Numba lacks the cuda-C command gridsync() so there is not a canned method for syncing across an entire grid. Only block level syncs is available.

If cudaKernal1 is a very fast execution time then the following code would run 1000x faster

for i in range(10000):
   X = X + cudaKernel1[(100,100),(32,32)] (X)

by putting the loop into the same kernel, to avoid the gpu kernel setup time. But you can't because you require all of the grid to finish before the next iteration can start, and there is no gridsync() command in Numba.

Here's an obvious way to do a gridsync() in numba so you'd think people would use this method, but I can't find any examples of this.

However I have found lots of comments on stackoverflow stating--without explanation-- that trying to use atomic counters to sync blocks across a grid is pointless, unsafe or will deadlock in race conditions. Instead they recommend exiting the kernel between the two steps. However if each step is very fast, then it takes longer to invoke a kernel than to do it, so it can be 1000 times faster if you can loop over the steps without exiting.

I can't figure out what is unsafe or why there would be a race condition that would be a pitfall.

What is wrong with something like the following.

@numba.cuda.jit('void()')
def gpu_initGridSync():
    if ( cuda.threadIdx.x == 0): 
        Global_u[0] = 0
        Global_u[1] = 0

@numba.cuda.jit('void(int32)'device=True)
def gpu_fakeGridSync(i):
    ###wait till the the entire grid has finished doSomething()
    # in Cuda-C we'd call gridsync()
    # but lack that in Numba so do the following instead.

    #Syncthreads in current block
    numba.cuda.syncthreads()

    #increment global counter, once per block
    if ( cuda.threadIdx.x == 0 ):  numba.atomic.add( Global_u, 0, 1 )

    # idle in a loop
    while ( Global_u[0] < (i+1)*cuda.gridDim.x-1 ) ):  pass   #2

    #regroup the block threads after the slow global memory reads.
    numba.cuda.syncthreads()

    # now, to avoid a race condition of blocks re-entering the above while
    # loop before other blocks have exited we do this global sync a second time

     #increment global counter, once per block
    if ( cuda.threadIdx.x == 0 ):  numba.atomic.add( Global_u,1, 1 )

    # idle in a loop
    while ( Global_u[1] > (i+2)*cuda.gridDim.x ) ):  pass   #2

    #regroup the block threads after the slow global memory reads.
    numba.cuda.syncthreads()

This is then used like this:

@numba.cuda.jit('void(float32[:])')):
def ReallyReallyFast(X):
    i = numba.cuda.grid(1)
    for h in range(1,40000,4):
        temp = calculateSomething(X)
        gpu_fakeGridSync(h)
        X[i] = X[i]+temp
        gpu_fakeGridSync(h+2)

gpu_initGridSync[(1,),(1,)]()
ReallyReallyFast[(1000,), (32,) ](X)


@numba.cuda.jit('float32(float32[:])',device=True):
def calculateSomething(X):  # A dummy example of a very fast kernel operation
    i = numba.cuda.grid(1)
    if (i>0):
        return (X[i]-X[i-1])/2.0
    return 0.0

It seems to me this is logically sound.
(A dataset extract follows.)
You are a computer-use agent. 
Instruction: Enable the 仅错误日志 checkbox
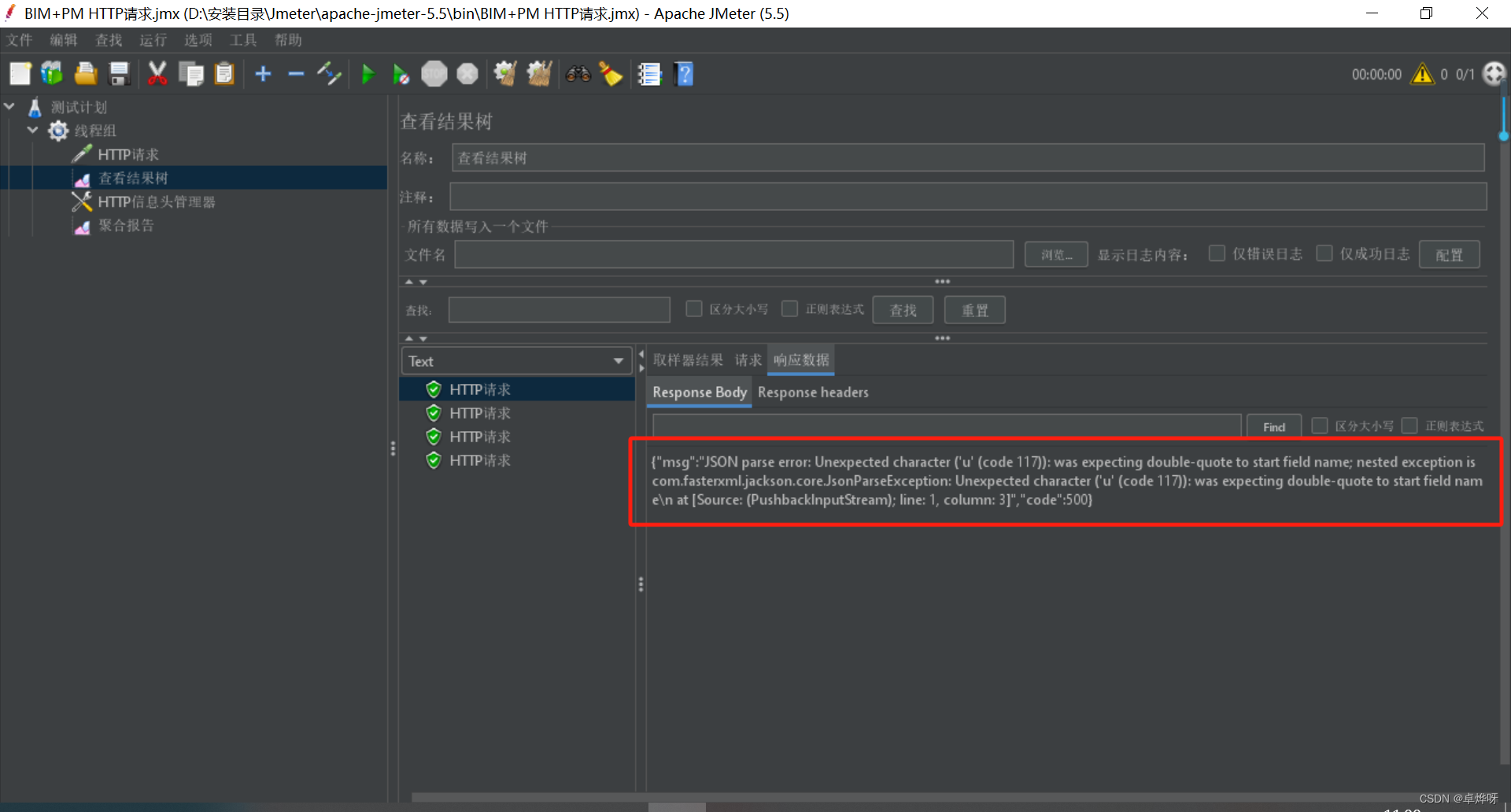coord(1217,253)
There is one subtle step to initialize the global counter. That has to be done in its own kernel call to avoid a race condition. But after that I can freely call the fakeGridSync without reinitializing it. I do have to keep track of how what loop iteration I am calling it in (hence the passed in parameter to gridSync).

I admit I can see that there's some wasted effort, but is that a deal killer? For example, in statement #2, this while loop means all the threads in all the completed blocks are spinning their wheels with wasted effort. I suppose that might mildly slow down the gridblocks that are still trying to execute "doSomething". I'm not sure how bad that wasted effort is however. A second nitpick on statement #2 is that all the threads are contending for the same global memory, so they will be slow to access it. That might even be a good thing if it means the scheduler defers their execution and lets the useful threads execute more often. One could improve this naive code by only having thread(0) in each block check if that collision is a problem.